* EXTRACTED TEXT:
Statistical analyses were conducted in SPSS (version 17.0; SPSS, Inc., Chicago, IL). Relative trunk strength (the ratio of isometric trunk strength/isometric arm strength) was calculated for each athlete, and the relative trunk strength of FT and NFT were compared using a Mann–Whitney U test. To compare distance pushed at 1, 2, and 3 s on the ergometer and on the track, female athletes without full trunk strength (NFT♀) were removed from the sample, and male athletes with full trunk strength (FT♂) and males without full trunk strength (NFT♂) were compared using a Mann–Whitney U test. In each case, significance level was set at P < 0.05. Spearman rank correlations were used in evaluating the association between strength measures and performance data.
Table 1 presents mean athlete, wheelchair, and wheelchair–athlete interface data for the total group as well as the three main subsets—NFT♀, NFT♂, and FT♂. No female athletes with full trunk strength participated in the study. Wheelchair configuration was very consistent both within and across groups—rear wheel size was between 0.66 and 0.71 cm (mean ± SD = 0.70 ± 0.2 cm), hand rim diameter was between 0.32 and 0.41 cm (mean ± SD = 0.37 ± 0.2 cm), and wheelchair mass was between 8.0 and 10.0 kg (mean ± SD = 9.33 ± 0.69 kg). Greater variability was evident in terms of the wheelchair–athlete interface, in particular, the elbow angle in the upright position (hands on top of the hand rims) and acromion to rear tire (Fig. 1, right panel). The range of thigh angles to the horizontal was very consistent both across and within groups.

* DATA EXTRACT:
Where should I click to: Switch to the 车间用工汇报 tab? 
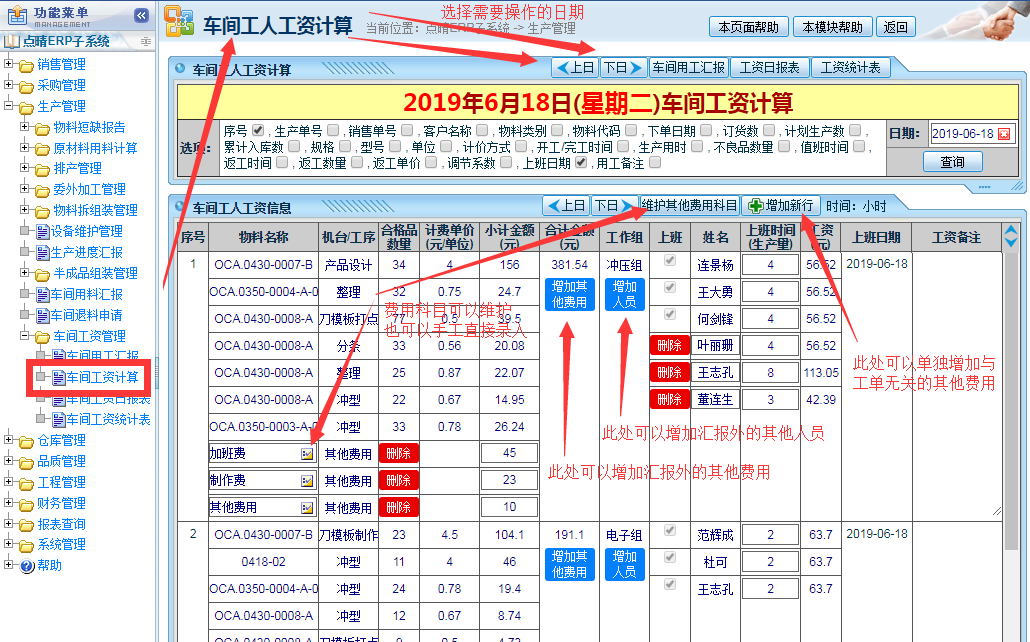tap(688, 68)
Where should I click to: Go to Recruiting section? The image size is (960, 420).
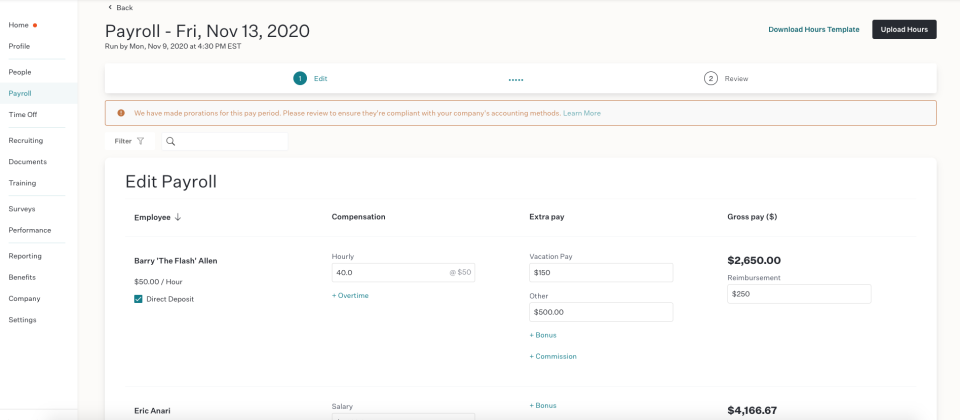click(26, 140)
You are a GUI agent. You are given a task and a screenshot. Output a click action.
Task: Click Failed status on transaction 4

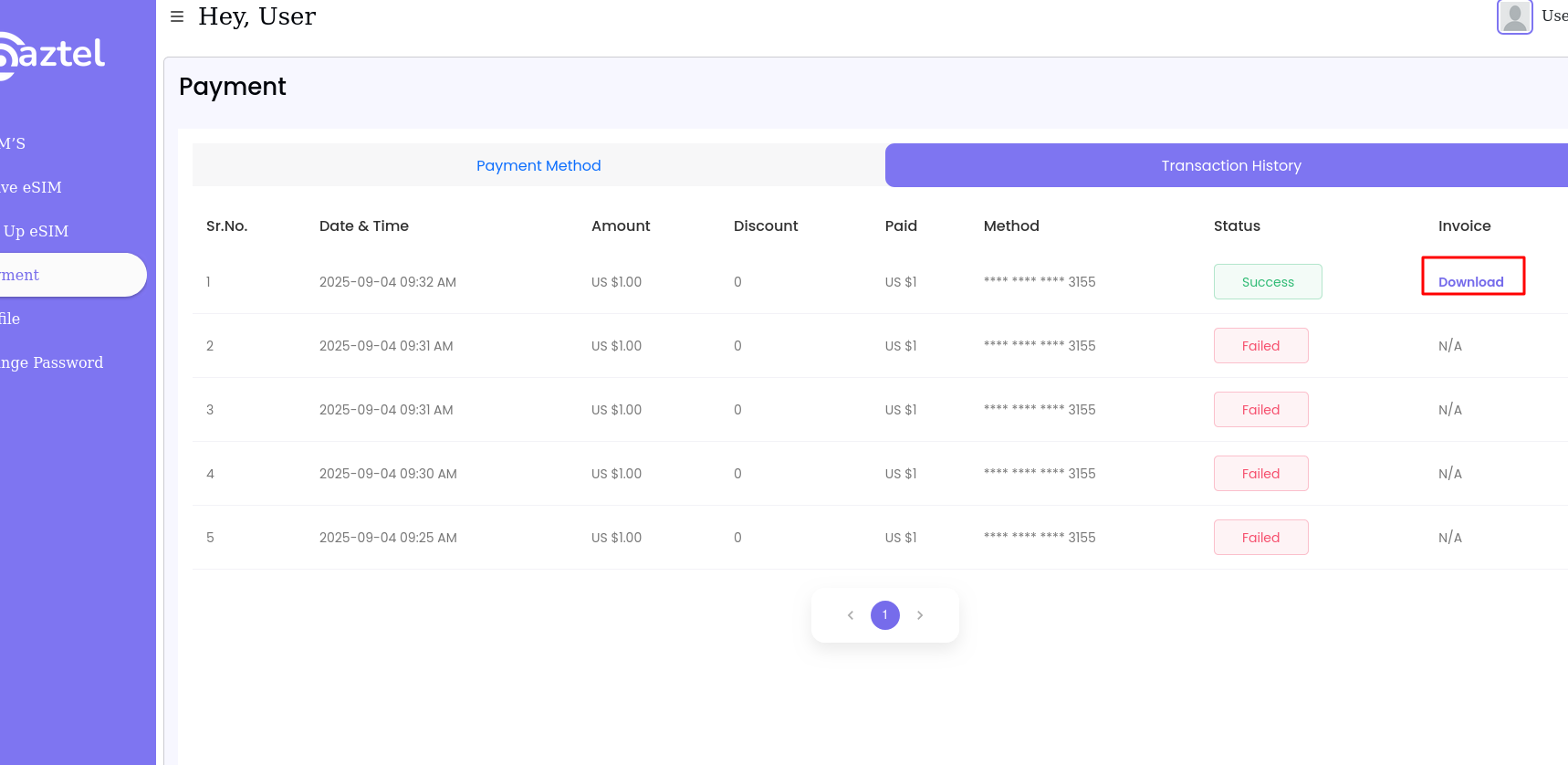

* REQUIREMENT A: Do these statements agree with the text on wheelchair athletes? For each, answer yes or no and quote the deciding words. (i) No female athletes with full trunk strength took part. (ii) The significance level was set at P < 0.01. (iii) Pearson correlations were used to relate strength measures to performance data.
* REQUIREMENT B: Translate this sentence from the text on wheelchair athletes into Spanish: "The range of thigh angles to the horizontal was very consistent both across and within groups."
* REQUIREMENT C: Reproduce the part of the text on wheelchair athletes starting at "Statistical analyses were" and ending at "and performance data.".

* TASK ANSWER A:
(i) Yes: "No female athletes with full trunk strength participated in the study."
(ii) No: "In each case, significance level was set at P < 0.05."
(iii) No: "Spearman rank correlations were used in evaluating the association between strength measures and performance data."

* TASK ANSWER B: El rango de ángulos del muslo respecto a la horizontal fue muy constante tanto entre los grupos como dentro de ellos.

* TASK ANSWER C:
Statistical analyses were conducted in SPSS (version 17.0; SPSS, Inc., Chicago, IL). Relative trunk strength (the ratio of isometric trunk strength/isometric arm strength) was calculated for each athlete, and the relative trunk strength of FT and NFT were compared using a Mann–Whitney U test. To compare distance pushed at 1, 2, and 3 s on the ergometer and on the track, female athletes without full trunk strength (NFT♀) were removed from the sample, and male athletes with full trunk strength (FT♂) and males without full trunk strength (NFT♂) were compared using a Mann–Whitney U test. In each case, significance level was set at P < 0.05. Spearman rank correlations were used in evaluating the association between strength measures and performance data.